Branching out

Every sunset when the light grows faint behind the Peepul tree, I notice a mundane miracle of little note that repeats its defiant cause on the electric lines. A branch from a now dead cactus plant was drawn in by some unknown wind and carried unambitiously to the electric wire by my balcony. Long and alone in as much as a year the branch has kept alive, with green leaves and purple flowers crowing its upward grasp, the branch has lived past its parent, hanging on by only a twig. How among the endless lines crossing the streets and the loud lives of everyone here does this little stem keep still on its tight rope? It must be akin to holding your breath and keeping a low profile, if the branch ever grew bigger or expanded in any direction, it’s fragile balance would be lost and the mundane act of survival would soon decay among all the leaves and swept up refuse on the streets.

Taxidermists

We are a family of collectors. We have diverse interests and collect many things- perfume bottles, magazines from the soviet union, yellow pages for cities that don’t exist anymore. Even seeds. In the summer we often catch fireflies and lost flowers. The flies are pinned up in memories, the flowers in books- so many of them. All for a personal library that began decades ago. Yellow books that’ll never be used, no one can write over flowers and perfumed paper.
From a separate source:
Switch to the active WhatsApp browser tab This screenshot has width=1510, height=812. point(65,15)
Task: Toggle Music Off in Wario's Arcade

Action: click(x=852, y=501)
So much for memories I guess, but you won’t me writing on those pages either.

My neighbors cage

Bird cages become terrible things if you think about them. They seem to come from a ancient manors covered in dust and with white drappings over furniture. When empty there’s a soft melancholy that comes with rusted, black bars that might break if you pushed hard. A swing is just more lonely when there isn’t a bird on it.
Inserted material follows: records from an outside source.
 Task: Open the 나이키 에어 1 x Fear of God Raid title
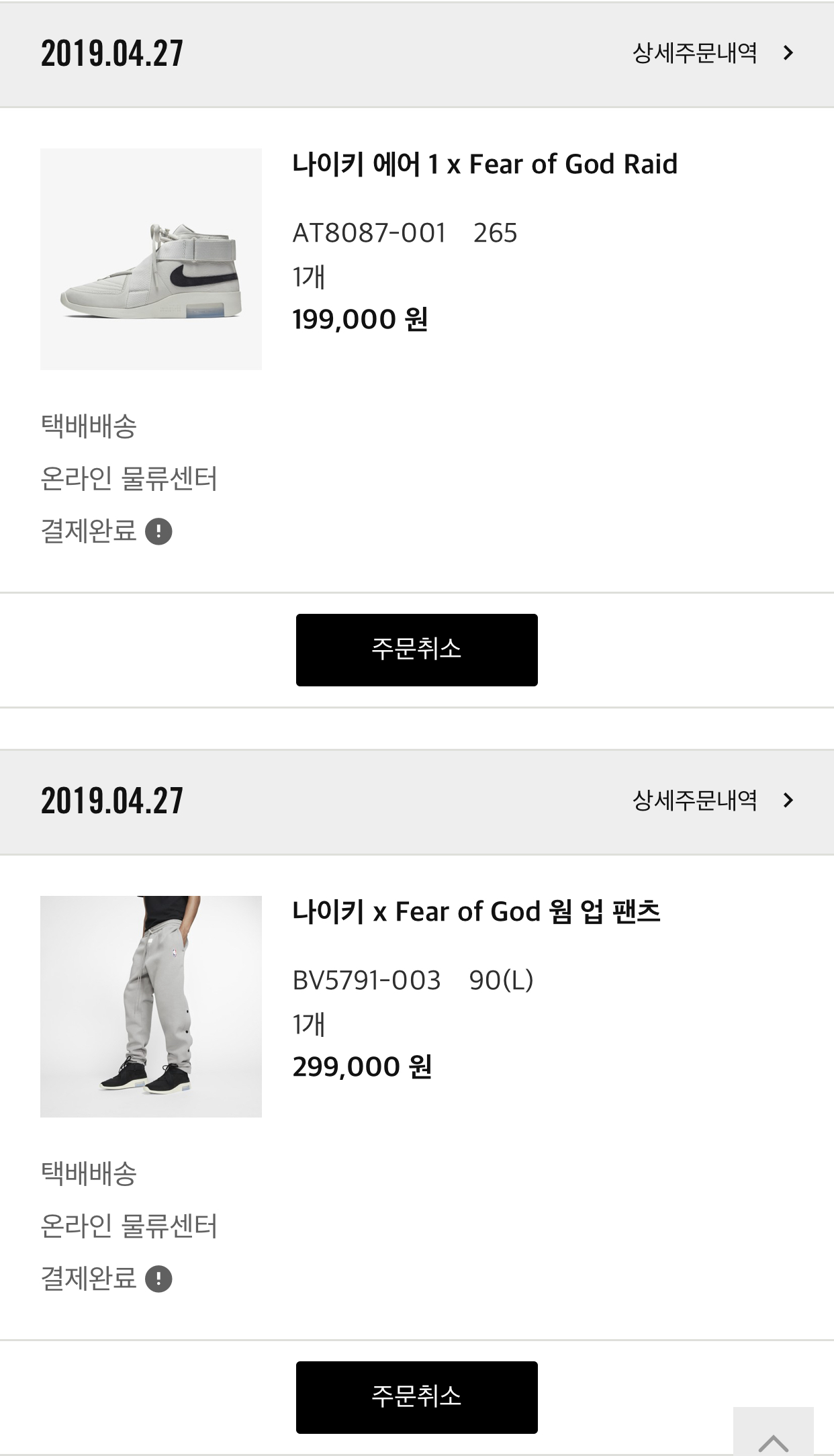coord(484,165)
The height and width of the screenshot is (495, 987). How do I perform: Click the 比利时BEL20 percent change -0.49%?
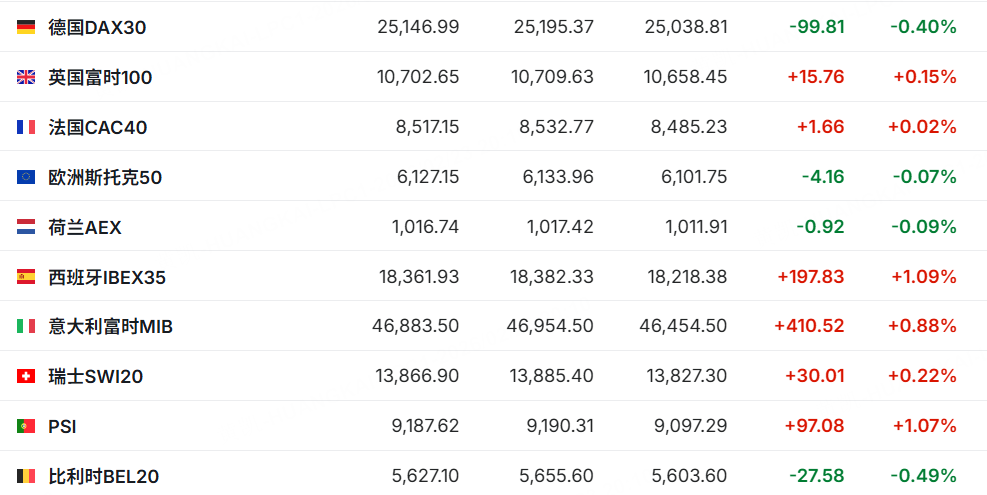tap(923, 476)
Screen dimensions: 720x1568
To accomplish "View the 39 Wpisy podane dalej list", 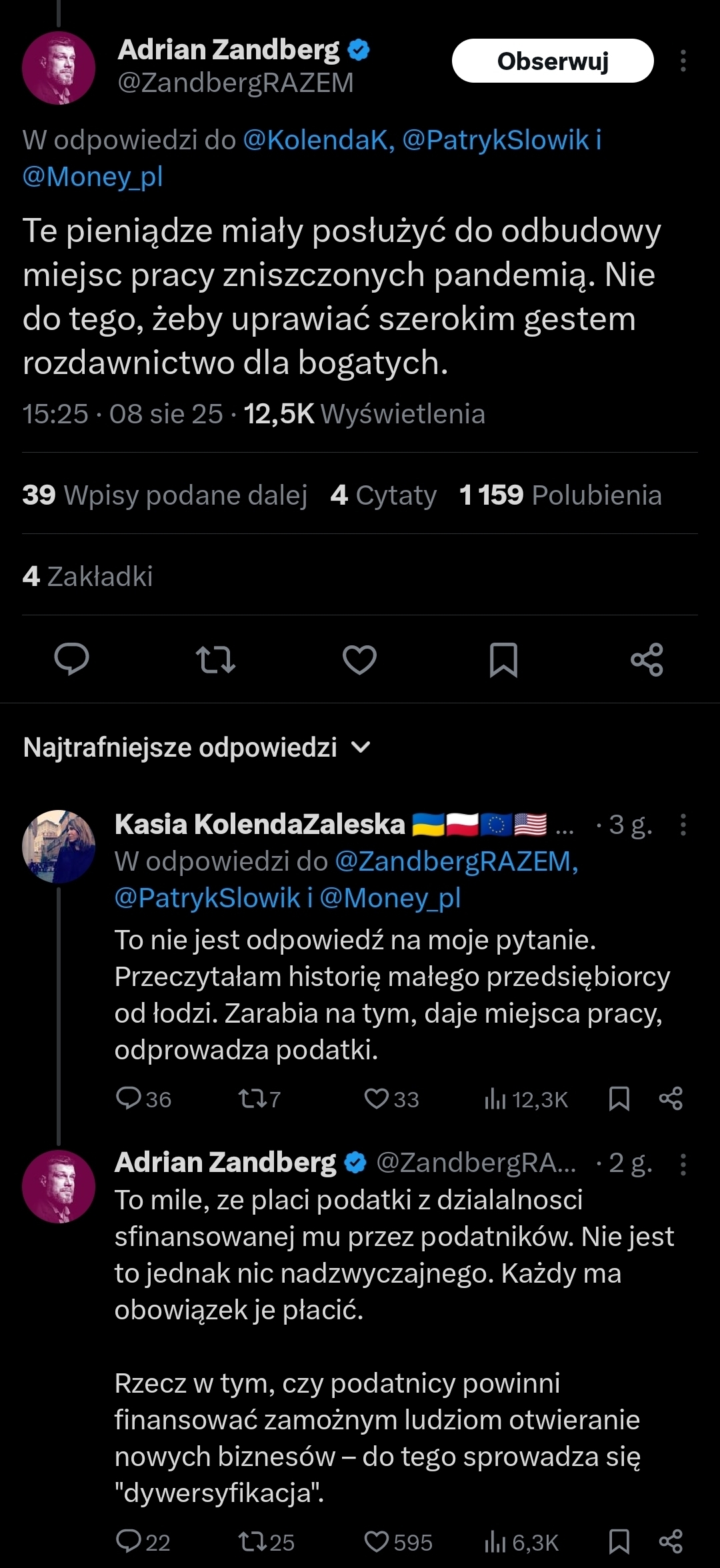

Putting a bird in won’t makes things much better. I’m not one for heavy handed metaphors but it’s hard to image any contentment coming from anything that could claim the entire sky, being restricted to a tiny cage. It’s damnation. Insanity for birds and condemning man to be a callous and unfeeling thing, amused by petty, pretty suffering. Color the cage with your own horrid indifference, the bird might not have much time for you either.
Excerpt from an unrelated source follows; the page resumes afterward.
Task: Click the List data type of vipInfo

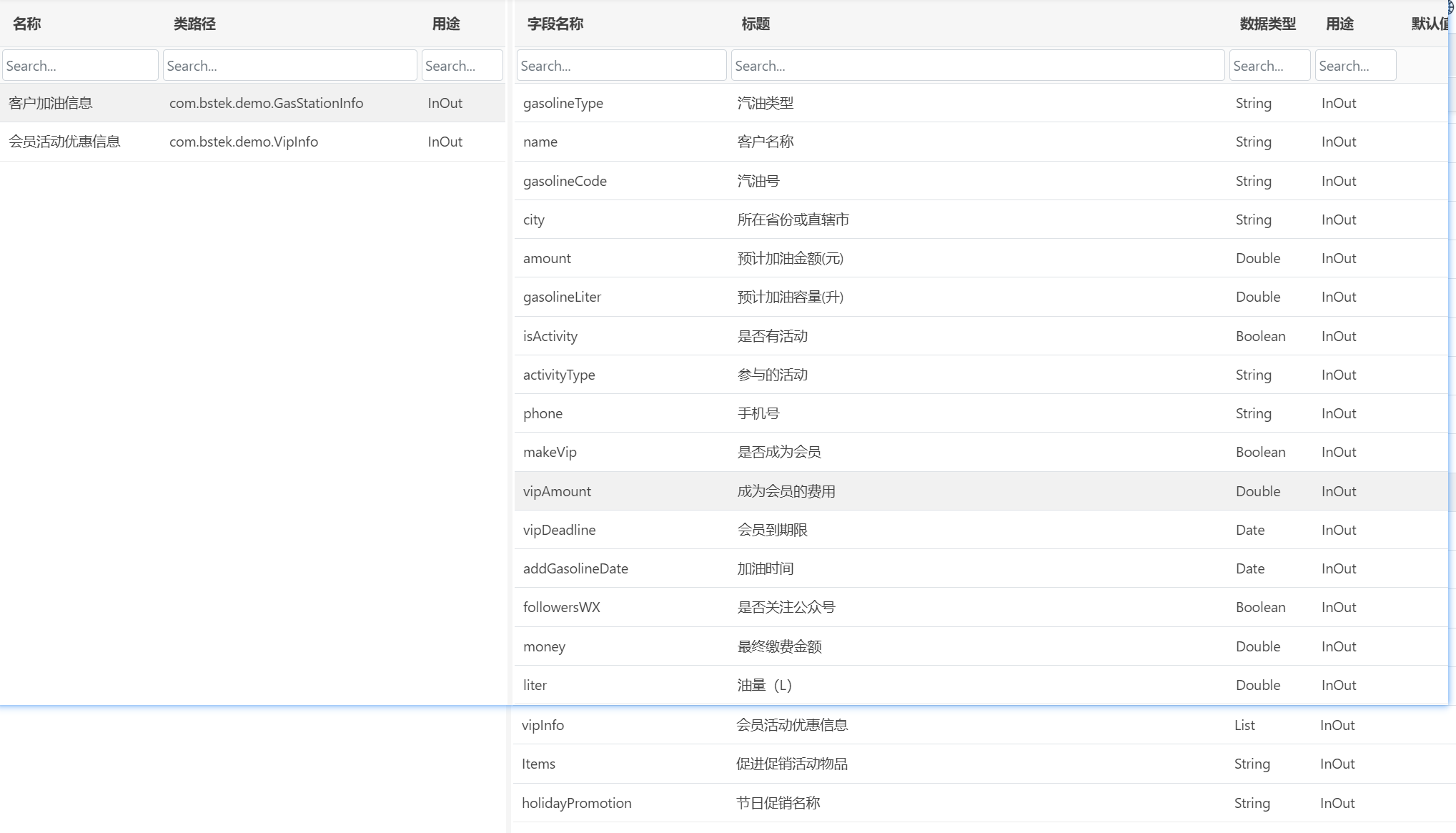Action: 1244,725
My neighbors either poets or masters of atrocity have gone a step further. In their grotesque tower that looms over the entire neighborhood they got a cage on the highest floor. Rather than put any birds in their cage, they’ve found themselves a better metaphor- they’ve caged light. In a corner they’ve wasted for a concrete, meaninglessly stylized balcony that no one can reach they’ve put a solitary light bulb that’s lit for no one in particular.

In fact I don’t think anyone would bother to look that far beyond the trees, street lights and other squalor all the way up a rich mans house. Maybe they think it looks good no matter how futile; another ornate holding for us to want. I’m not sure they’d take much notice of it themselves so there it glows, in an uninterrupted darkness. Unseen and meaningless, trapped above us all.